> PROBLEM STATEMENT: Repeat the data in full. Every line must match.

> SUPPLIED RECORDS:
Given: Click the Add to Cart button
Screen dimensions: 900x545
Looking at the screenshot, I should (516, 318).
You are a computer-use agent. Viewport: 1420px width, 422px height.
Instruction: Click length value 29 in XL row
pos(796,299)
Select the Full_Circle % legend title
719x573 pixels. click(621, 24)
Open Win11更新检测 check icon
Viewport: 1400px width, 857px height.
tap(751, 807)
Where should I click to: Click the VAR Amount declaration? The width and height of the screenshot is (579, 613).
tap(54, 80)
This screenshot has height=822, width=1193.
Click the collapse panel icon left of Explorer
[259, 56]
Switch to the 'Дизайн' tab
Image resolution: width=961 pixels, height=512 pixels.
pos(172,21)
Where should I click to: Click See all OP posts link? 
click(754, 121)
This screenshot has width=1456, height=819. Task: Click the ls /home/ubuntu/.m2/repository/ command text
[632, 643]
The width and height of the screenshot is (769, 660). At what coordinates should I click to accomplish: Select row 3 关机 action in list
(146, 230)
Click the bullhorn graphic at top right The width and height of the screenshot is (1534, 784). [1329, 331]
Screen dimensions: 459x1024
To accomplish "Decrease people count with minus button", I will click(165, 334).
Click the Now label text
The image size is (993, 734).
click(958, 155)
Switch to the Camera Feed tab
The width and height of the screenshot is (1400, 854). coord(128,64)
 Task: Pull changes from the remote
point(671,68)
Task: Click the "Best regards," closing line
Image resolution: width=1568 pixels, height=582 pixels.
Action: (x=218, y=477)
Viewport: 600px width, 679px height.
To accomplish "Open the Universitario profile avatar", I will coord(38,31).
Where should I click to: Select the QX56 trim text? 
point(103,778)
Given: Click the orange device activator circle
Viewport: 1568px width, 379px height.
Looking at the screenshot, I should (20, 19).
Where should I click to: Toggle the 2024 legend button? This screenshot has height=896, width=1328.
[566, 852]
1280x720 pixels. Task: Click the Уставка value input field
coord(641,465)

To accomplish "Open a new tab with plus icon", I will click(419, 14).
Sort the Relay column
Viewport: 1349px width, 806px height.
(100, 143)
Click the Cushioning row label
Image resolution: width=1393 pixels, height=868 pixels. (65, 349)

> WORKED SOLUTION:
Given: Click the Add to Cart button
Screen dimensions: 900x545
Looking at the screenshot, I should (516, 318).
You are a computer-use agent. Viewport: 1420px width, 422px height.
Instruction: Click length value 29 in XL row
pos(796,299)
Select the Full_Circle % legend title
719x573 pixels. click(621, 24)
Open Win11更新检测 check icon
Viewport: 1400px width, 857px height.
tap(751, 807)
Where should I click to: Click the VAR Amount declaration? The width and height of the screenshot is (579, 613).
tap(54, 80)
This screenshot has height=822, width=1193.
Click the collapse panel icon left of Explorer
[259, 56]
Switch to the 'Дизайн' tab
Image resolution: width=961 pixels, height=512 pixels.
pos(172,21)
Where should I click to: Click See all OP posts link? 
click(754, 121)
This screenshot has width=1456, height=819. Task: Click the ls /home/ubuntu/.m2/repository/ command text
[632, 643]
The width and height of the screenshot is (769, 660). At what coordinates should I click to accomplish: Select row 3 关机 action in list
(146, 230)
Click the bullhorn graphic at top right The width and height of the screenshot is (1534, 784). [1329, 331]
Screen dimensions: 459x1024
To accomplish "Decrease people count with minus button", I will click(165, 334).
Click the Now label text
The image size is (993, 734).
click(958, 155)
Switch to the Camera Feed tab
The width and height of the screenshot is (1400, 854). coord(128,64)
 Task: Pull changes from the remote
point(671,68)
Task: Click the "Best regards," closing line
Image resolution: width=1568 pixels, height=582 pixels.
Action: (x=218, y=477)
Viewport: 600px width, 679px height.
To accomplish "Open the Universitario profile avatar", I will coord(38,31).
Where should I click to: Select the QX56 trim text? 
point(103,778)
Given: Click the orange device activator circle
Viewport: 1568px width, 379px height.
Looking at the screenshot, I should (20, 19).
Where should I click to: Toggle the 2024 legend button? This screenshot has height=896, width=1328.
[566, 852]
1280x720 pixels. Task: Click the Уставка value input field
coord(641,465)

To accomplish "Open a new tab with plus icon", I will click(419, 14).
Sort the Relay column
Viewport: 1349px width, 806px height.
(100, 143)
Click the Cushioning row label
Image resolution: width=1393 pixels, height=868 pixels. (65, 349)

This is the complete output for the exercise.